**What you will do**
Pick out every line of the entries below where "screenshot" occurs, and copy those lines.

**Excerpted records**
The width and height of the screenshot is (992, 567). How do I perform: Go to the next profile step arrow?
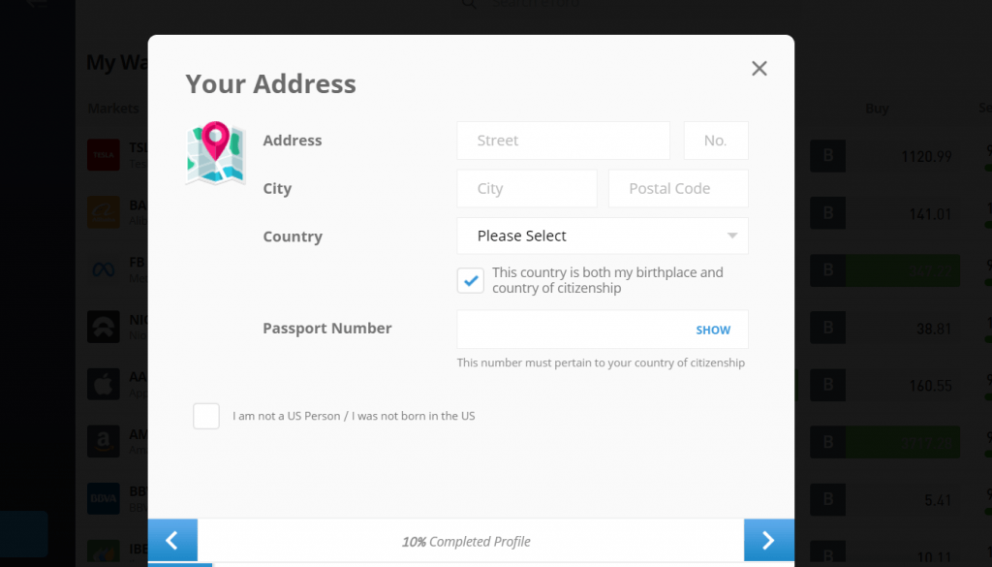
==
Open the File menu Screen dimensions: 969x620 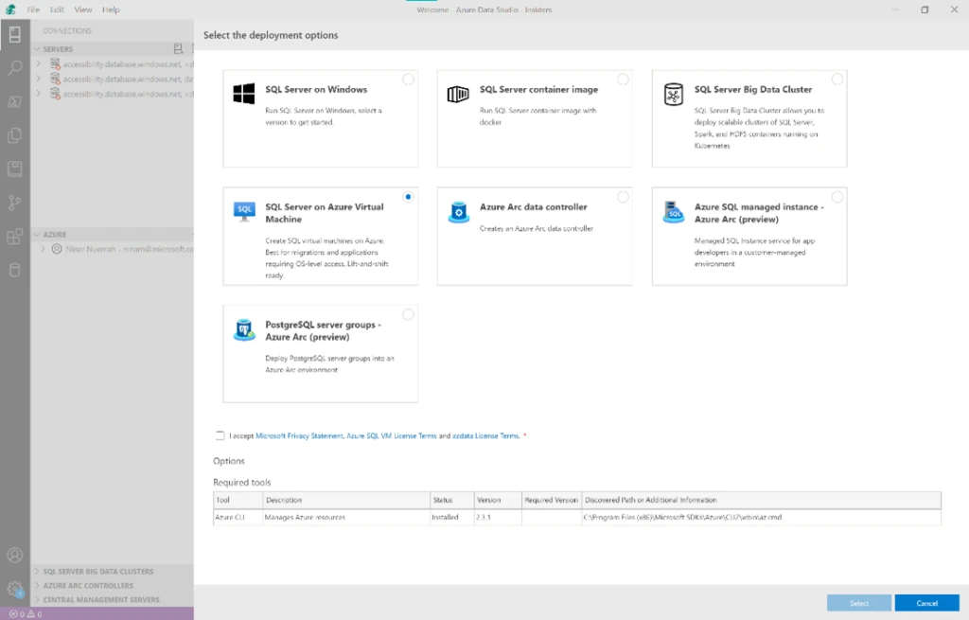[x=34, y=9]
---
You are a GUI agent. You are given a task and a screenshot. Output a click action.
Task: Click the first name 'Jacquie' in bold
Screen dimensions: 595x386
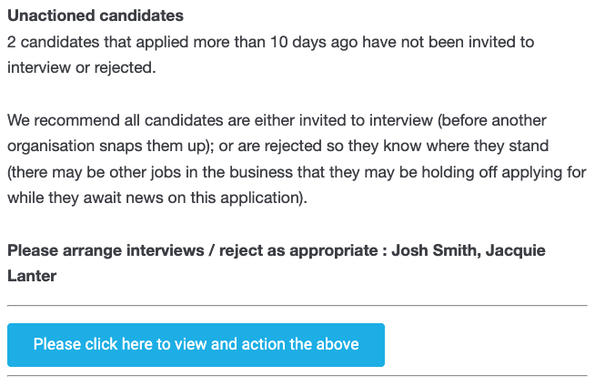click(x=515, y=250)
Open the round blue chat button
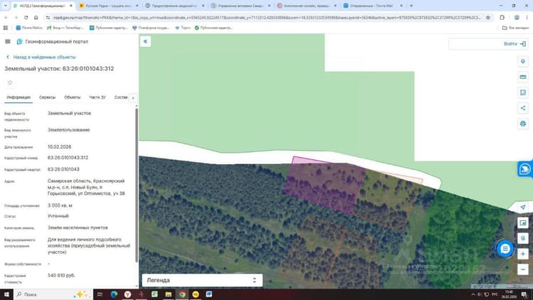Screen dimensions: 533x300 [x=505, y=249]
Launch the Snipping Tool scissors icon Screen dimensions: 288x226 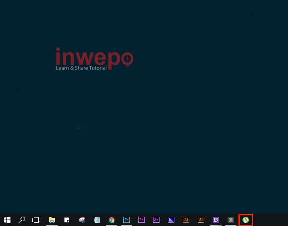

**Result of the task**
The width and height of the screenshot is (992, 567). How do I perform: Go to the next profile step arrow?
You are a GUI agent. You are given a task and a screenshot. Output a click action.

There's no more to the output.